The goal of this project is to model the influences shaping a given local-level politicians’ legislative agenda from their media appearances. To accomplish this, Python code was developed to scrape YouTube search results for a given politician and extract meaningful information from each media appearance. This includes highlighting the outlets they are most frequently appearing on, the topics and legislation they are frequently discussing, and describing the extent of their reach. This scraper enables users to automate the data collection to quickly gain these insights for any politician, which would otherwise be extremely time- consuming to complete manually.
By retrieving YouTube search results for a specific politician and utilizing Natural Language Processing (NLP) techniques, we can extract meaningful information from the captions of each video. The manual process of collecting and analyzing this data for even a single politican would be extremely time-consuming. However, by automating the data retrieval and analysis tasks, we significantly reduce the time and effort required to generate these insights. By analyzing the text captions and search results data, we can identify patterns and generate summary statistics on the following aspects:
-
Media Appearances: Determine the outlets where the politician appears most frequently. The scraper retrieves the top search results for each politician and scrapes available data for each video, including the video title, description, statistics, and the channel it was posted from. This information helps understand which media platforms are influencing the politician's public presence.
-
Identify Influences: Identify the topics and legislation that a politician frequently discusses in their media appearances. This analysis provides insights into their legislative agenda and policy priorities. By parsing the captions from each video (where available), the code identifies the most common entities discussed using Named Entity Recognition (NER) using the spacy library. These frequently discussed topics represent potential influences. Users can provide a list of keywords as parameters to the fill function to identify which videos contain the given keywords. This functionality allows for quick identification of videos that mention specific topics or legislation of interest.
-
Reach Analysis: Assess the extent of the politician's reach by examining the number of views, engagement metrics, or other relevant indicators. This information helps gauge the visibility and impact of their media appearances, and can be used for comparison to other politicians.

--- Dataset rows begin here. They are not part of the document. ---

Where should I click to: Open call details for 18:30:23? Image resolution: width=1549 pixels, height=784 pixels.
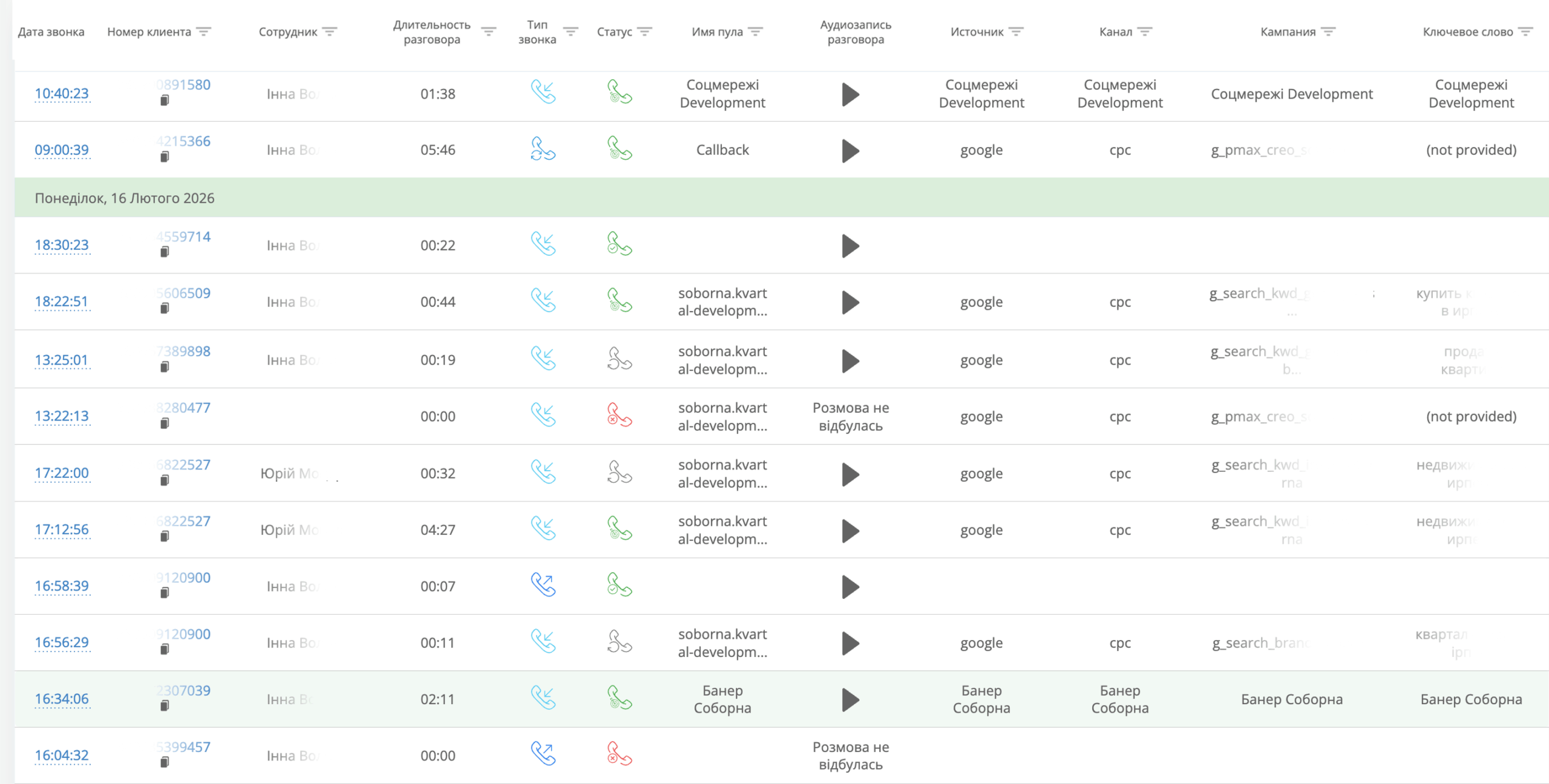(x=62, y=245)
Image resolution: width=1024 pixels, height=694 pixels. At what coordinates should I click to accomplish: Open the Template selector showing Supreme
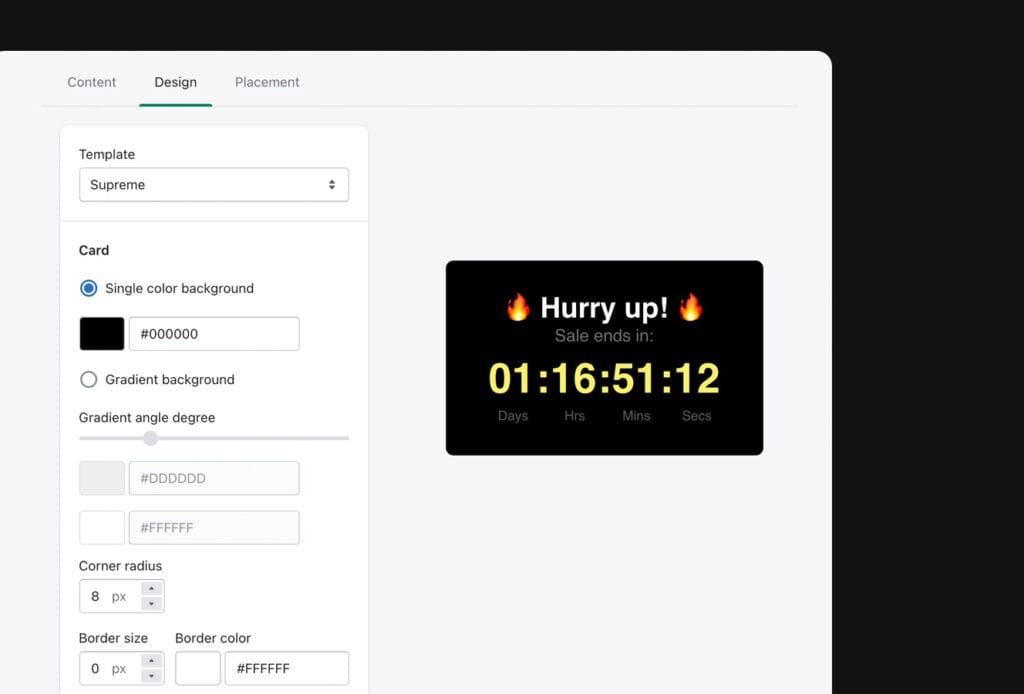point(213,184)
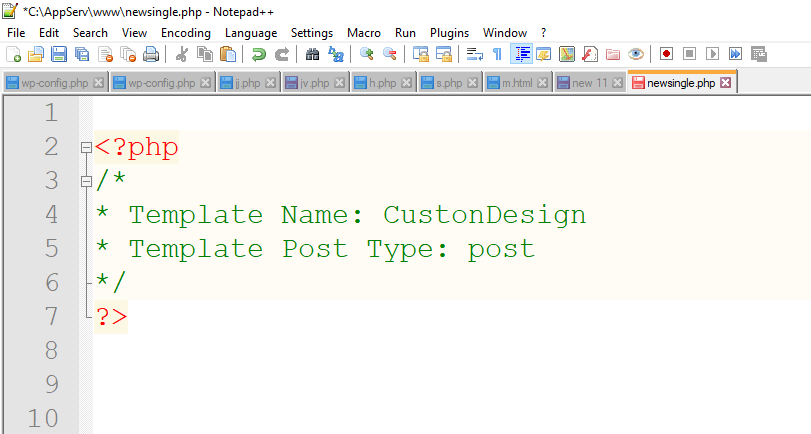Toggle word wrap in the toolbar
811x434 pixels.
click(x=475, y=54)
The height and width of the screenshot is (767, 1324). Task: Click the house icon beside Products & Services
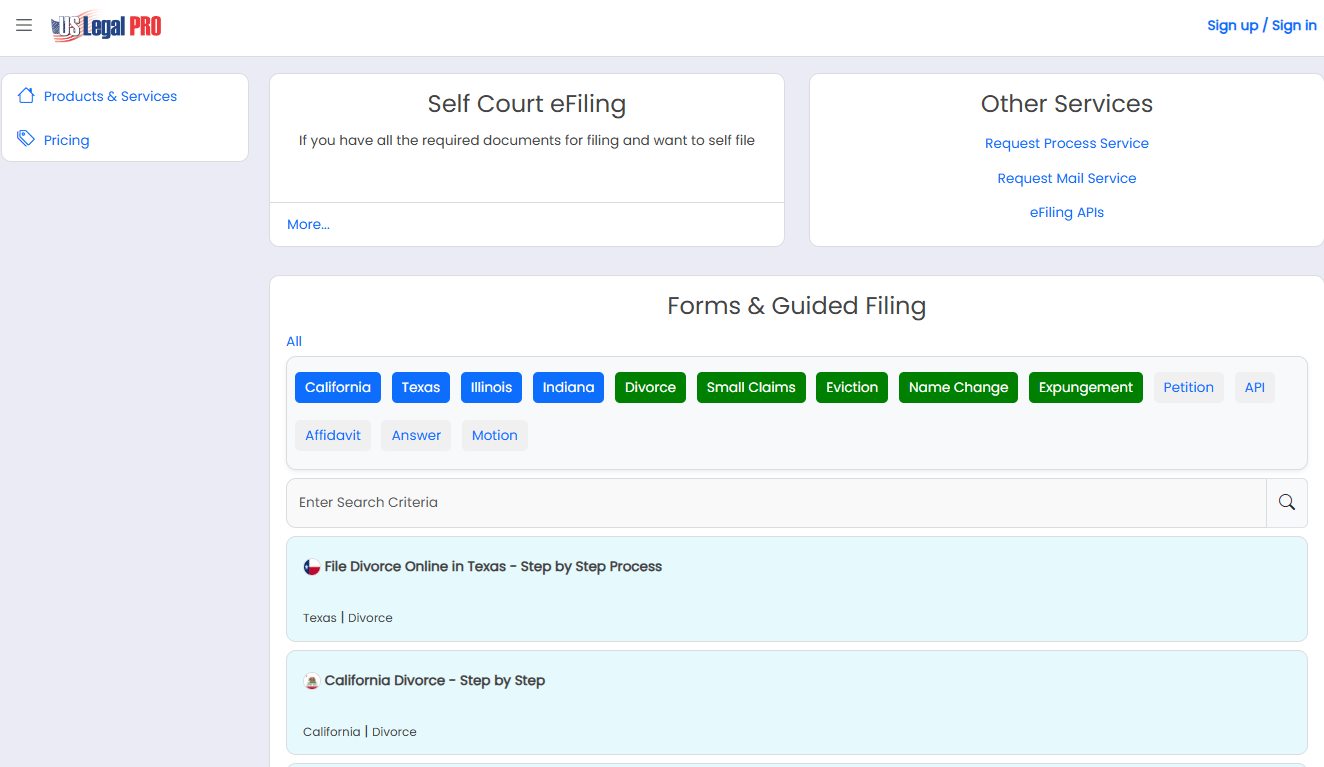click(26, 96)
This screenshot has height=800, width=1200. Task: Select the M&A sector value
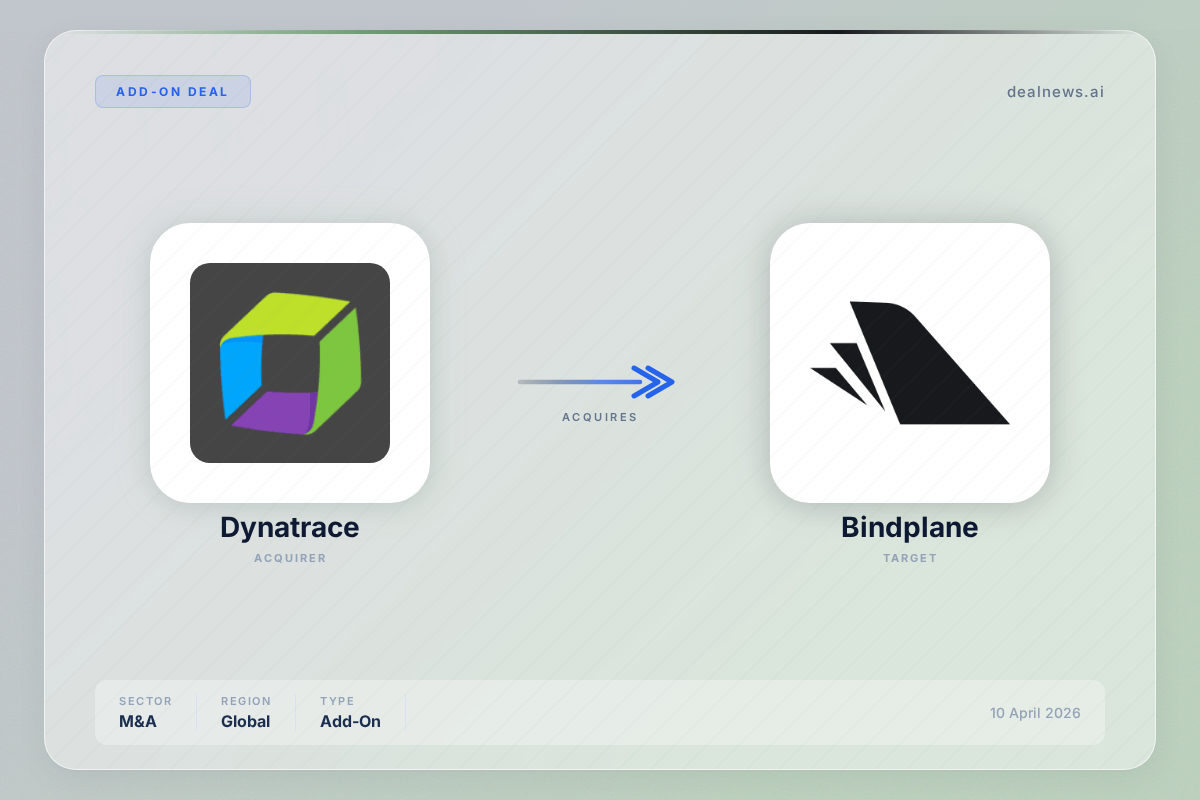tap(138, 721)
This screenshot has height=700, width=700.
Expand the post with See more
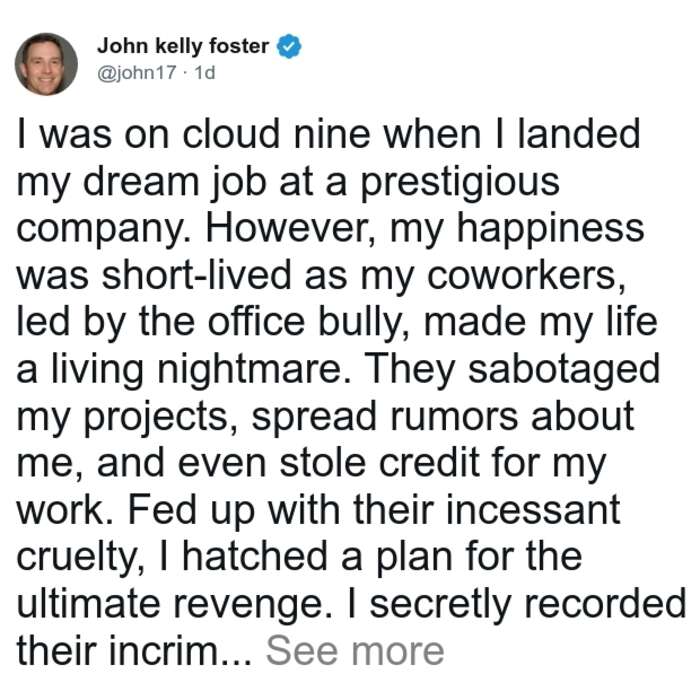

The project also provides code to generate insights from the YouTube data collected by the scraper:
-
Video + Channel Statistics: The project generates a dataframe detailing the data for each video from the scraped YouTube search results. This allows users to identify the channels where a politician appears most frequently, along with the number of views and subscribers for each channel. Additionally, two plots are generated: one visualizing the total views for each channel and another visualizing the number of views for the top 10 most viewed videos from the search results.
-
Topic Modeling: Using the Top2Vec Python library, the project implements a topic model on the scraped data. The topic model clusters the words and phrases used in the video captions to identify specific topics. The resulting list of topics includes associated keywords that frequently appear within each topic.
-
Topic Model Word Cloud: A visual representation of the popular words for each topic recognized by the topic model. The size of each word in the word cloud corresponds to its frequency and relevance in specifying the topic.
-
Search Results: This dataset contains the top 25 YouTube search results for each politician, including video titles, descriptions, channel names, video and channel statistics (views, subscribers), and video links. This dataset enables further investigation into each politician's media appearances.
-
Keywords Found: This dataset demonstrates the usage of keywords (such as "climate," "emissions," and "renewable energy") to identify specific topics in each YouTube video. It shows which videos contain the given keywords, allowing users to pinpoint relevant videos quickly.
-
Entities: This dataset presents the most commonly recognized entities extracted using the NER model from the search results of the 10 politicians. Entities such as names, organizations, or legislation related to each politician's media appearances are listed. These entities can indicate influences, and further investigation is recommended for previously unknown influences.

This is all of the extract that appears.